Dans le royaume-uni, il existe une distinction à peu près semblable à celle que l’on remarque en Prusse. Les fermiers et propriétaires de l’Angleterre proprement dite ont par eux-mêmes des capitaux suffisans pour leur culture, et la plupart n’ont pas besoin, pour se les procurer, de recourir au crédit. Quand par exception ils empruntent, ils trouvent des banquiers qui leur prêtent au taux relativement modéré de 5 pour 100. Il en est de même dans la partie riche de l’Écosse ; mais en Irlande le crédit est fort resserré, et c'est en vain que la plupart des fermiers chercheraient à emprunter. Ceux qui peuvent fournir des garanties suffisantes trouvent de l’argent à 4 ou 6 pour 100, c’est-à-dire au taux ordinaire de la Banque d’Irlande.

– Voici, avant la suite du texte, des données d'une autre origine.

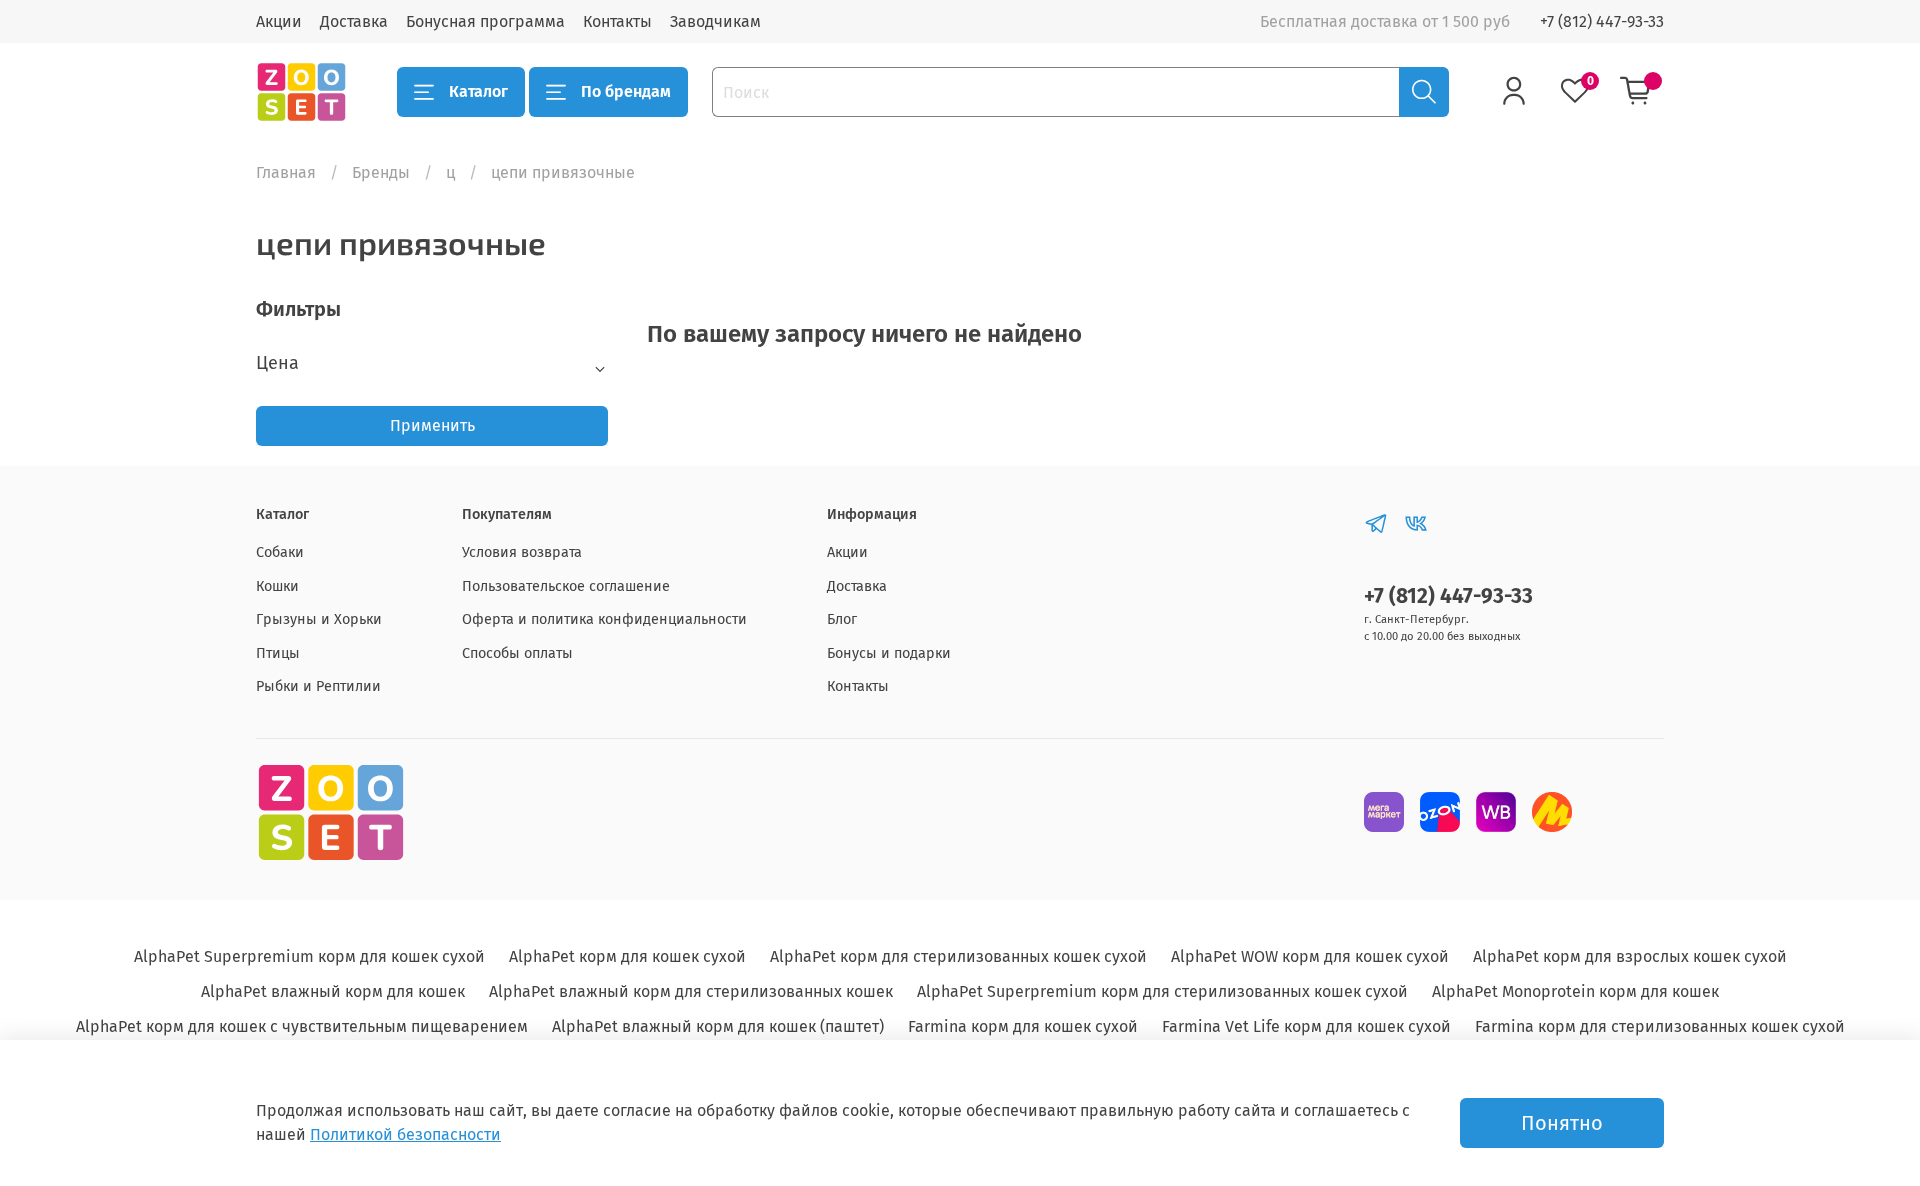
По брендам (626, 91)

Bien que l’agriculture soit fort avancée en Belgique, les fermiers n’ont pas toujours le capital dont ils auraient besoin, et il n’est pas rare qu’ils en empruntent une partie. Des institutions spéciales de crédit n’ont pas été fondées dans ce pays, mais les cultivateurs trouvent à emprunter dans les établissemens de crédit général aux mêmes conditions que les commerçans, c’est-à-dire en moyenne au taux de 4 à 6 pour 100.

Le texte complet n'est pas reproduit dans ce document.